TEXTO DE ORIGEM —

==*==

Por Antonio Carlos Teixeira (*)
Nos últimos dias, o assunto da vez nos sites esportivos, blogs e grupos de discusão pela internet ou e-mail foi um só: a pesquisa CNT/Sensus sobre as maiores torcidas do Brasil. Pode-se afirmar, com segurança, que os números absolutos estão inflados em pelo menos dois terços. Talvez não por culpa do instituto que os elaborou, mas, principalmente, pela falta de zelo de parte da mídia esportiva ao divulgá-los.

==*==

DADOS DE ORIGEM —
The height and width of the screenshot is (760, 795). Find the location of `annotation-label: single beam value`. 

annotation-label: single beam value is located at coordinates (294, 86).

==*==

REQUISITOS DA TAREFA — Estenda o texto sobre a pesquisa CNT/Sensus das maiores torcidas do Brasil, começando logo após a última frase apresentada. As linhas não são utilizadas neste exercício.

RESPOSTA DO EXERCÍCIO —
Os menos atentos acabam chegando à conclusão de que o Flamengo, por exemplo, tem hoje 26,928 milhões de torcedores, o equivalente a 14,4% da população brasileira, de 187 milhões, segundo o IBGE (Instituto Brasileiro de Geografia e Estatísticas). Por essa avaliação, o Corinthians, o segundo colocado, com 10,5% da preferência dos brasileiros, teria 19,635 milhões de torcedores. Pura fantasia. Ocorre que não se leu nem se ouviu qualquer questionamento sobre essa contagem absurda. Os percentuais, até prova em contrário, devem estar corretos; os números absolutos jamais.
Tal qual na polêmica do milésimo gol de Romário, a mídia esportiva silenciou-se. Teria sido extremamente válido que os dados divulgados pelo CNT/Sensus fossem dissecados para que nos aproximassem um pouco mais da verdade. Revirei a internet, assisti a programas de TV e ouvi outros tantos de rádio. Mas nada. Pode ser que um ou outro jornal, rádio, site na internet ou TV tenha feito essa ponderação. Mas, no geral, as notícias seguiram na mesma linha, o de que o time de maior torcida chega a ter 30 milhões aficionados.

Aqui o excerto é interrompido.